Vice (2018)

A sprawling assault on the senses that doesn’t so much try to make sense of Dick Cheney’s life as it does serve as much a smorgasbord of his life, and how it affected the lives of others, as it could in its 130 minutes. Director/writer Adam McKay comes off a high with the success of his previous film, “The Big Short”, with its unconventional, YouTube-compilation-slash-star-studded-music-video style that eschewed typical film structures for however it could be as information-dense yet understandable as possible, with requisite cutaways, graphics gags, celebrity cameos, and so on. “Vice” continues in that style but employs it even more relentlessly, as it grapples with conveying slivers of Cheney’s life.
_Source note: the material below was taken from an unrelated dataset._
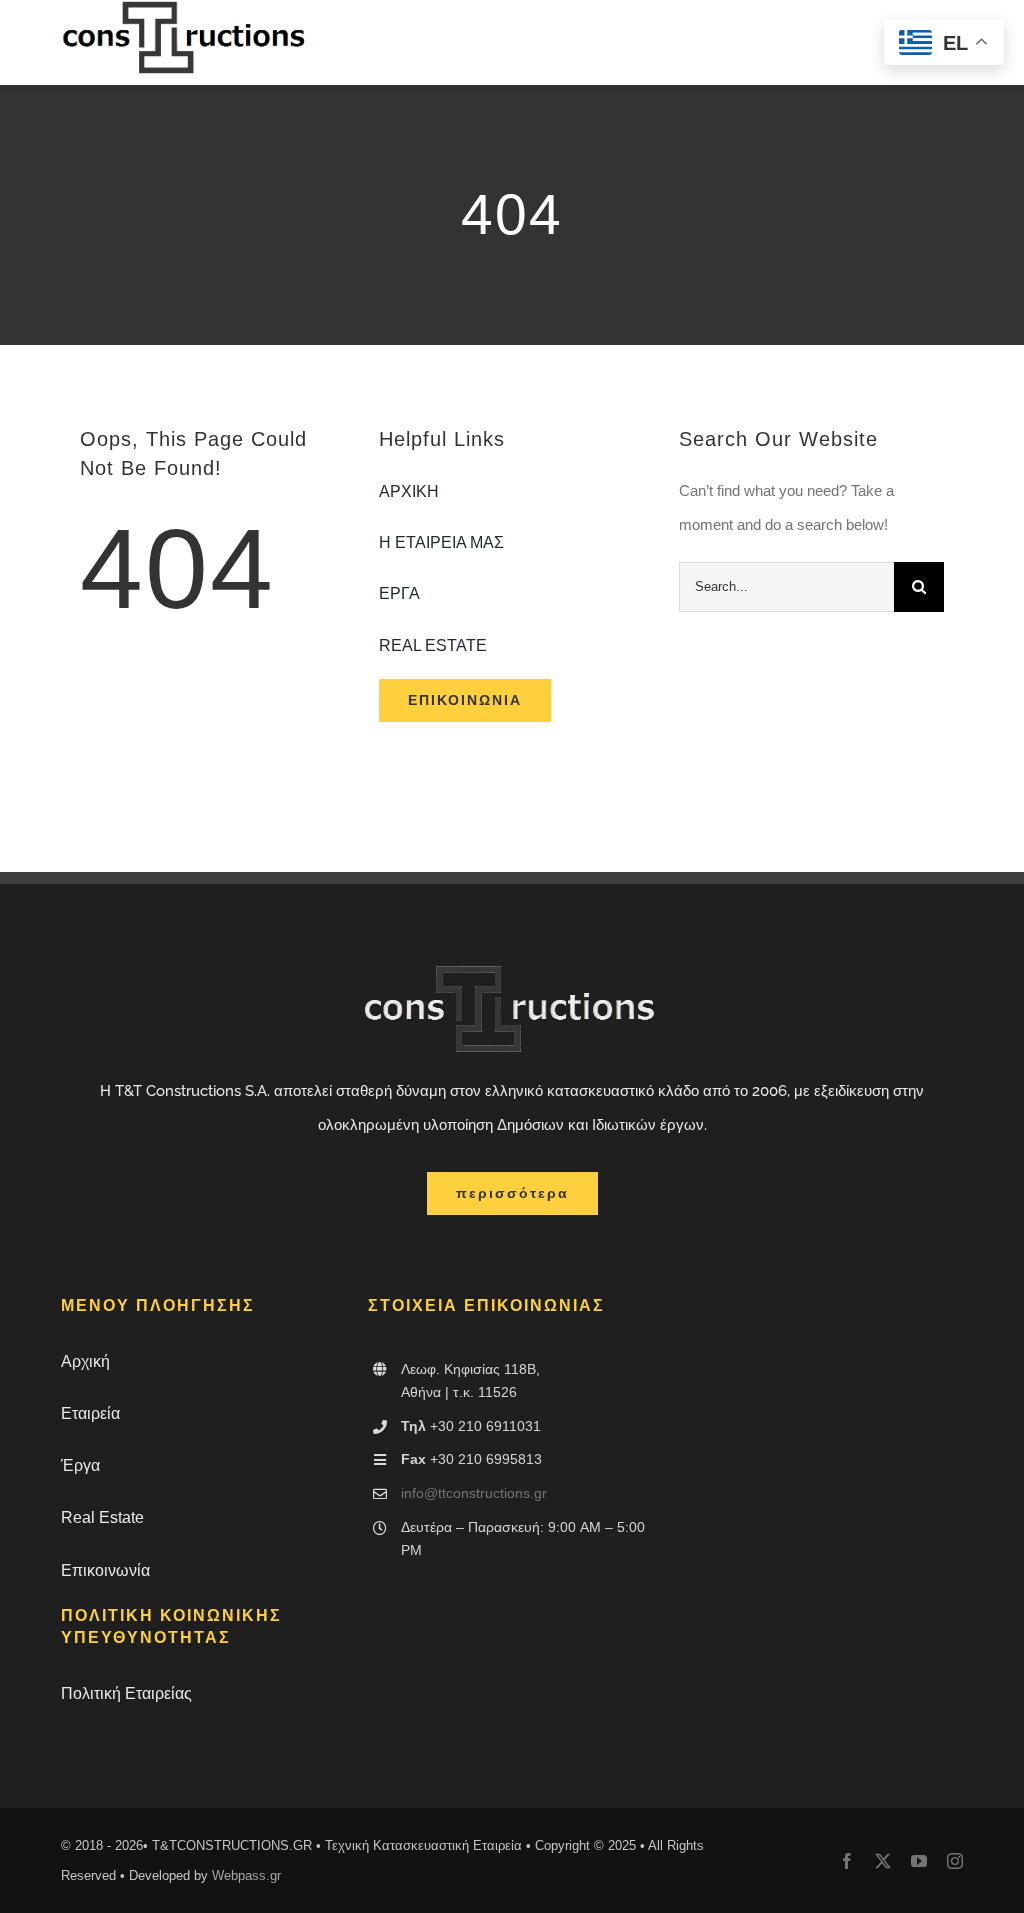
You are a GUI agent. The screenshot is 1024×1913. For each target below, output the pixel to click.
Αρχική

The man himself was personally reserved enough that the film largely treats his inner workings as unknowable, even irrelevant, beyond devoting to not disappoint his wife, and naked greed and hunger for power typical of those like him.

The scope of the film is so huge that events that’d have been extremely relevant and in tune with what it’s trying to accomplish are either completely skipped over, or compressed to under thirty seconds of screentime. The film doesn’t pretend to be exhaustive, and McKay’s commitment to the relentless, endless style of what the film presents (always with the understanding that there’s even more under the hood) generally works, but it does stand out that moments when the film catches its breath for a moment are more memorable than the general onslaughts of information, even as entertaining as those onslaughts might be. A match cut between Bush’s nervous shuddering leg as he declares effective war on Iraq, and the nervous shuddering leg of a father of an Iraqi family as they’re bombed, is more memorable than shallow waves of intercutting footage about the Haliburton corruption. There are lots of nice little touches (the split diopter shot with both the present and the past together, communicating Lynne Cheney’s backstory, or the various ways McKay used water imagery), but they’re easy to lose amongst the relentless assault of images.
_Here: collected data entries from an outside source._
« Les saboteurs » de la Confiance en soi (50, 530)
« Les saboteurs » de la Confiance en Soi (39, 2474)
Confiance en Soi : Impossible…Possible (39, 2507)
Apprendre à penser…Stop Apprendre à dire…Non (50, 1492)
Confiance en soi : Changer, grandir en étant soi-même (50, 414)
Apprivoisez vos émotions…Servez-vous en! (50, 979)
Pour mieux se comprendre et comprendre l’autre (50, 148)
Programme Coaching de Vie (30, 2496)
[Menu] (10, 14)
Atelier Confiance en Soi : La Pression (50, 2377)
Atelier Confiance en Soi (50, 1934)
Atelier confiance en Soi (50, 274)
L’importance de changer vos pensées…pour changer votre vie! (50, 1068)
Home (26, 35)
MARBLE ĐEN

When McKay focuses his signature irreverent, cutting style on Cheney and his ilk, the film works. A particular structural conceit with the narration does a good job of hammering home the hopeless inhumanity of men like him continue to prosper despite everything one would consider at least a setback to them. Where things get shakier is the tone towards the audience itself. Some scenes were perhaps intended as self-deprecating about the film’s “liberal bias”, but often come across as more dismissive of the audience in general, which is a poor look for a Hollywood film. The opening narration of the film seems sympathetic with how crushing capitalism is to workers, and how those in power benefit from the general exhaustion of the population, how that enables them to act with some version of apparent implicit consent from the population given that it’s not really making any active overtures to remove their power (the film does shine a light on the denigration of American news and the media in general, to its credit). But the characterisation of the populace, particularly in the footage used and the entire midcredits scene, as dopey feels bitter and condescending in a way that feels more like the patronising attitudes of those depicted in the film, than any kind of salve or call-to-action for those actually watching it.
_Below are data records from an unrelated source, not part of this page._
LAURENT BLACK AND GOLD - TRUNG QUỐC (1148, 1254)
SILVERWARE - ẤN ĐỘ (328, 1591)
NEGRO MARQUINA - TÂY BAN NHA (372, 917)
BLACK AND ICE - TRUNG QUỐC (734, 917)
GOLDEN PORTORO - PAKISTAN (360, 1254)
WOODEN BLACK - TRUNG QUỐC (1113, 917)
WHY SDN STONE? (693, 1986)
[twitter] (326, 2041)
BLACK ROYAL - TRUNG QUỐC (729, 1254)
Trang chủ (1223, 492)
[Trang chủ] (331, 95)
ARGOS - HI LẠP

From the sounds of interviews, it seems McKay cut footage that would’ve aligned the film closer to his own perspective, widening it in the process – ““I hope to God that [the film is a ‘corrective to liberal amnesia’; a repudiation of the idea Bush and Cheney weren’t so bad, especially in contrast with Trump]. Really what that [attitude] shows you is the number of people for whom government is just about appearance. Bush and Cheney just kept up the facade, whereas this administration doesn’t even remotely pretend. So when I hear people say, ‘I miss the days of Bush and Cheney,’ what they’re really saying is, ‘I miss the days when people would at least pretend.’ Every time I see it, I shake my head, like, ‘You’ve got to be kidding me. The world economy collapsed, we had the greatest military fiasco in U.S. history apart from Vietnam’”. In a film like this, haphazardly charting a man’s life, various events he was a huge part of, and various issues in general (denigration of mainstream media, the utility of dogwhistling, the crest of neoconservatism, the ideation of power in the west, the corruptive influence of think tanks, tax reform, etc.) there isn’t the sort of focus “The Big Short” had, in being lasered in on the broad details of one specific event. So a lot of what McKay might’ve been trying to communicate one way or another gets lost. The film says interesting things, in a very interesting style, but it’s all so big that to chew off what it bit was probably never even in the question. Three and a half cameos, and a rotted heart.